Question

Find the equation of the plane passing through the point $(5,-1,3)$ and parallel to the vectors $\hat{i}+2\hat{j}+3\hat{k}$ and $3\hat{i}-\hat{j}+4\hat{k}$

Answer 1

The vectors $\hat{i}+2\hat{j}+3\hat{k}$ and $3\hat{i}-\hat{j}+4\hat{k}$ lie in the plane.
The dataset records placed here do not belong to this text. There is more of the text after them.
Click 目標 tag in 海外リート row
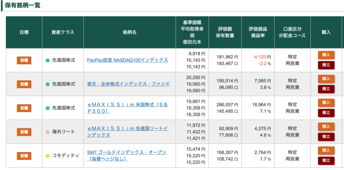The width and height of the screenshot is (344, 170). (x=24, y=132)
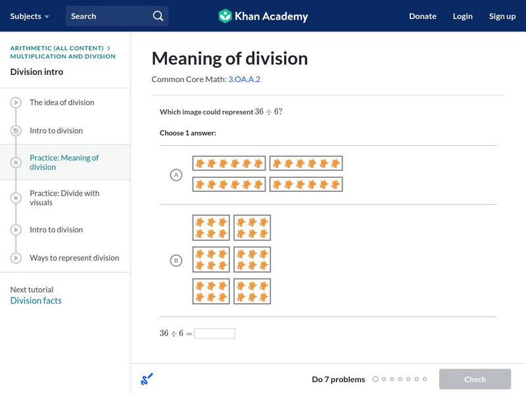Viewport: 526px width, 394px height.
Task: Expand the Subjects dropdown menu
Action: click(x=30, y=16)
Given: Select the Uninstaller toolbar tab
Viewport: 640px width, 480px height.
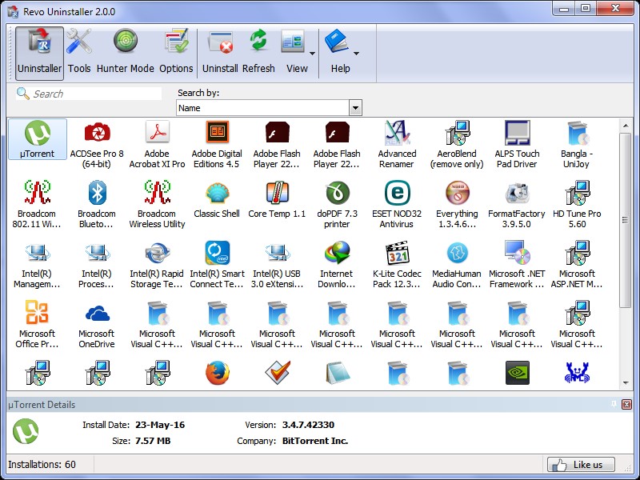Looking at the screenshot, I should click(39, 51).
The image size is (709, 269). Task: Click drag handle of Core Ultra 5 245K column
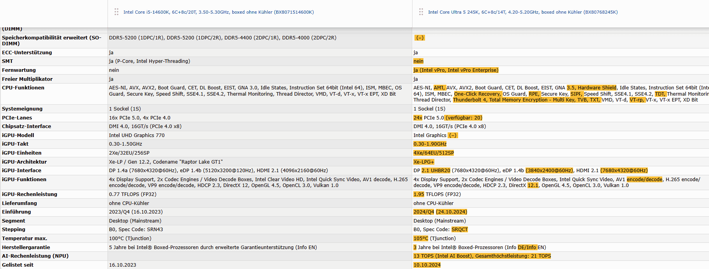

Hence, perpendicular vector to the plane is

$\overrightarrow{n}=(\hat{i}+2\hat{j}+3\hat{k})\times (3\hat{i}-\hat{j}+4\hat{k})$

$\therefore \overrightarrow{n}=\left|\begin{array}{ccc}\hat{i}& \hat{j}& \hat{k}\\ 1& 2& 3\\ 3& -1& 4\end{array}\right|$

$\therefore \overrightarrow{n}=(8+3)\hat{i}-(4-9)\hat{j}+(-1-6)\hat{k}$

$\therefore \overrightarrow{n}=11\hat{i}+5\hat{j}-7\hat{k}$

Now, equation of plane passing through $(5,-1,3)$ and $\overrightarrow{n}$ is

$11(x-5)+5(y+1)-7(z-3)=0$

$\therefore 11(x-5)+5(y+1)-7(z-3)=0$

$\therefore 11x+5y-7z=29$

This is the required equation of the plane.